Bots can Snoop: Uncovering and Mitigating Privacy Risks of Bots in Group Chats
- URL: http://arxiv.org/abs/2410.06587v1
- Date: Wed, 9 Oct 2024 06:37:41 GMT
- Title: Bots can Snoop: Uncovering and Mitigating Privacy Risks of Bots in Group Chats
- Authors: Kai-Hsiang Chou, Yi-Min Lin, Yi-An Wang, Jonathan Weiping Li, Tiffany Hyun-Jin Kim, Hsu-Chun Hsiao,
- Abstract summary: SnoopGuard is a group messaging protocol that ensures user privacy against chatbots while maintaining strong end-to-end security.

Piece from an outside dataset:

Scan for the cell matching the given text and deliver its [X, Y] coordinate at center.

Our prototype implementation shows that sending a message in a group of 50 users takes about 30 milliseconds when integrated with Message Layer Security (MLS)

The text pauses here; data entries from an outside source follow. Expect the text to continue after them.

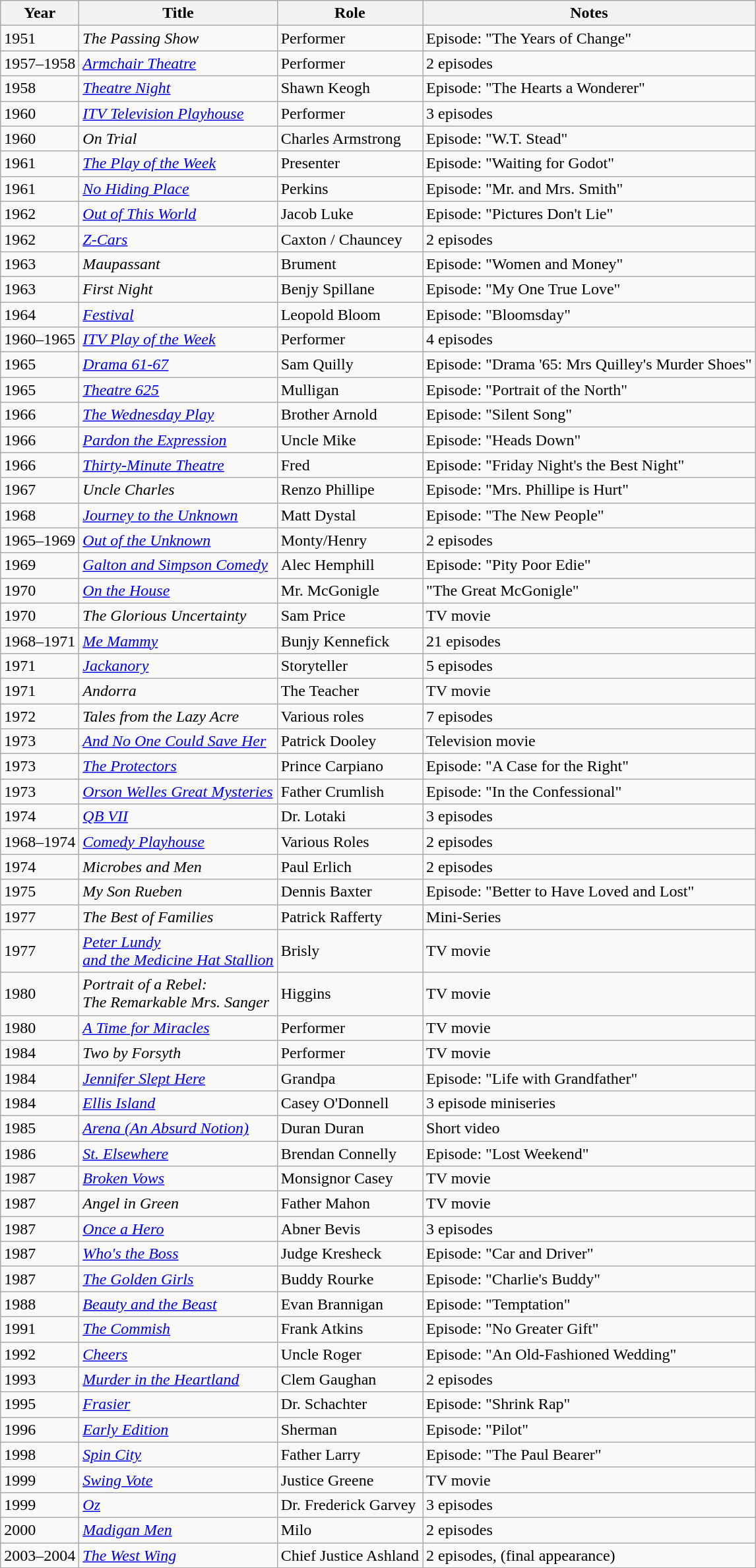
4 episodes [590, 340]
3 episode miniseries [590, 1103]
Jennifer Slept Here [178, 1078]
Episode: "Pictures Don't Lie" [590, 214]
Dr. Schachter [350, 1404]
Episode: "Temptation" [590, 1304]
7 episodes [590, 716]
Father Larry [350, 1455]
Brother Arnold [350, 415]
Episode: "Silent Song" [590, 415]
Episode: "The Paul Bearer" [590, 1455]
Once a Hero [178, 1229]
Dr. Lotaki [350, 817]
1968–1974 [40, 842]
Justice Greene [350, 1480]
Various roles [350, 716]
Episode: "Women and Money" [590, 264]
Episode: "Life with Grandfather" [590, 1078]
The Play of the Week [178, 164]
1957–1958 [40, 63]
Ellis Island [178, 1103]
Monty/Henry [350, 540]
The Glorious Uncertainty [178, 615]
Episode: "Shrink Rap" [590, 1404]
Spin City [178, 1455]
Comedy Playhouse [178, 842]
Microbes and Men [178, 867]
Monsignor Casey [350, 1179]
Broken Vows [178, 1179]
Arena (An Absurd Notion) [178, 1128]
Episode: "Pilot" [590, 1430]
Episode: "Mrs. Phillipe is Hurt" [590, 490]
Patrick Rafferty [350, 917]
1993 [40, 1379]
Madigan Men [178, 1530]
Frank Atkins [350, 1329]
Episode: "W.T. Stead" [590, 139]
Episode: "The Hearts a Wonderer" [590, 88]
Jacob Luke [350, 214]
Role [350, 13]
1991 [40, 1329]
Early Edition [178, 1430]
1972 [40, 716]
Uncle Mike [350, 440]
2003–2004 [40, 1555]
The Golden Girls [178, 1279]
2000 [40, 1530]
Fred [350, 465]
1995 [40, 1404]
Judge Kresheck [350, 1254]
21 episodes [590, 641]
ITV Television Playhouse [178, 113]
Peter Lundy and the Medicine Hat Stallion [178, 951]
Pardon the Expression [178, 440]
Episode: "Car and Driver" [590, 1254]
The Protectors [178, 767]
Orson Welles Great Mysteries [178, 792]
Chief Justice Ashland [350, 1555]
The West Wing [178, 1555]
1965–1969 [40, 540]
Short video [590, 1128]
Episode: "Portrait of the North" [590, 390]
Father Mahon [350, 1204]
Theatre Night [178, 88]
Casey O'Donnell [350, 1103]
Out of the Unknown [178, 540]
1969 [40, 565]
Episode: "No Greater Gift" [590, 1329]
Out of This World [178, 214]
Two by Forsyth [178, 1053]
Episode: "Better to Have Loved and Lost" [590, 892]
Tales from the Lazy Acre [178, 716]
1988 [40, 1304]
2 episodes, (final appearance) [590, 1555]
Bunjy Kennefick [350, 641]
Episode: "Lost Weekend" [590, 1154]
Renzo Phillipe [350, 490]
Various Roles [350, 842]
Duran Duran [350, 1128]
Z-Cars [178, 239]
Angel in Green [178, 1204]
Festival [178, 315]
Episode: "Pity Poor Edie" [590, 565]
Episode: "In the Confessional" [590, 792]
Me Mammy [178, 641]
Murder in the Heartland [178, 1379]
Charles Armstrong [350, 139]
The Best of Families [178, 917]
Dr. Frederick Garvey [350, 1505]
The Commish [178, 1329]
Year [40, 13]
Brendan Connelly [350, 1154]
Mulligan [350, 390]
Journey to the Unknown [178, 515]
Notes [590, 13]
Cheers [178, 1354]
Sam Price [350, 615]
Paul Erlich [350, 867]
Perkins [350, 189]
Dennis Baxter [350, 892]
No Hiding Place [178, 189]
1992 [40, 1354]
A Time for Miracles [178, 1028]
Uncle Roger [350, 1354]
Episode: "My One True Love" [590, 289]
1958 [40, 88]
On the House [178, 590]
And No One Could Save Her [178, 741]
1975 [40, 892]
Benjy Spillane [350, 289]
Sam Quilly [350, 365]
Buddy Rourke [350, 1279]
Television movie [590, 741]
First Night [178, 289]
Episode: "The New People" [590, 515]
On Trial [178, 139]
Drama 61-67 [178, 365]
Episode: "Mr. and Mrs. Smith" [590, 189]
Beauty and the Beast [178, 1304]
Episode: "Heads Down" [590, 440]
Galton and Simpson Comedy [178, 565]
My Son Rueben [178, 892]
1951 [40, 38]
Evan Brannigan [350, 1304]
1985 [40, 1128]
Alec Hemphill [350, 565]
Episode: "Drama '65: Mrs Quilley's Murder Shoes" [590, 365]
"The Great McGonigle" [590, 590]
Prince Carpiano [350, 767]
Frasier [178, 1404]
Sherman [350, 1430]
1964 [40, 315]
1960–1965 [40, 340]
Andorra [178, 691]
Armchair Theatre [178, 63]
Caxton / Chauncey [350, 239]
Episode: "Waiting for Godot" [590, 164]
Episode: "The Years of Change" [590, 38]
Abner Bevis [350, 1229]
ITV Play of the Week [178, 340]
Who's the Boss [178, 1254]
Maupassant [178, 264]
5 episodes [590, 666]
Brisly [350, 951]
Uncle Charles [178, 490]
Clem Gaughan [350, 1379]
Jackanory [178, 666]
Episode: "A Case for the Right" [590, 767]
Episode: "An Old-Fashioned Wedding" [590, 1354]
Grandpa [350, 1078]
Mini-Series [590, 917]
Mr. McGonigle [350, 590]
Episode: "Charlie's Buddy" [590, 1279]
Episode: "Friday Night's the Best Night" [590, 465]
The Teacher [350, 691]
Portrait of a Rebel: The Remarkable Mrs. Sanger [178, 993]
The Wednesday Play [178, 415]
Thirty-Minute Theatre [178, 465]
1967 [40, 490]
1998 [40, 1455]
Brument [350, 264]
Theatre 625 [178, 390]
The Passing Show [178, 38]
1986 [40, 1154]
Higgins [350, 993]
Presenter [350, 164]
Title [178, 13]
Father Crumlish [350, 792]
1996 [40, 1430]
1968–1971 [40, 641]
Shawn Keogh [350, 88]
Matt Dystal [350, 515]
Leopold Bloom [350, 315]
Milo [350, 1530]
Episode: "Bloomsday" [590, 315]
Oz [178, 1505]
St. Elsewhere [178, 1154]
Swing Vote [178, 1480]
QB VII [178, 817]
Storyteller [350, 666]
Patrick Dooley [350, 741]
1968 [40, 515]
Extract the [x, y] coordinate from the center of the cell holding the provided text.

- Score: 2.835537619294564
- License: http://creativecommons.org/licenses/by/4.0/
- Abstract: New privacy concerns arise with chatbots on group messaging platforms. Chatbots may access information beyond their intended functionalities, such as messages unintended for chatbots or sender's identities. Chatbot operators may exploit such information to infer personal information and link users across groups, potentially leading to personal data breaches, pervasive tracking, and targeted advertising. Our analysis of conversation datasets shows that (1) chatbots often access far more messages than needed, and (2) when a user joins a new group with chatbots, there is a 3.4% chance that at least one of the chatbots can recognize and associate the user with their previous interactions in other groups. Although state-of-the-art group messaging protocols provide robust end-to-end security and some platforms have implemented policies to limit chatbot access, no platforms successfully combine these features. This paper introduces SnoopGuard, a secure group messaging protocol that ensures user privacy against chatbots while maintaining strong end-to-end security. Our method offers selective message access, preventing chatbots from accessing unrelated messages, and ensures sender anonymity within the group. SnoopGuard achieves $O(\log n + m)$ message-sending complexity for a group of $n$ users and $m$ chatbots, compared to $O(\log(n + m))$ in state-of-the-art protocols, with acceptable overhead for enhanced privacy. Our prototype implementation shows that sending a message in a group of 50 users and 10 chatbots takes about 30 milliseconds when integrated with Message Layer Security (MLS).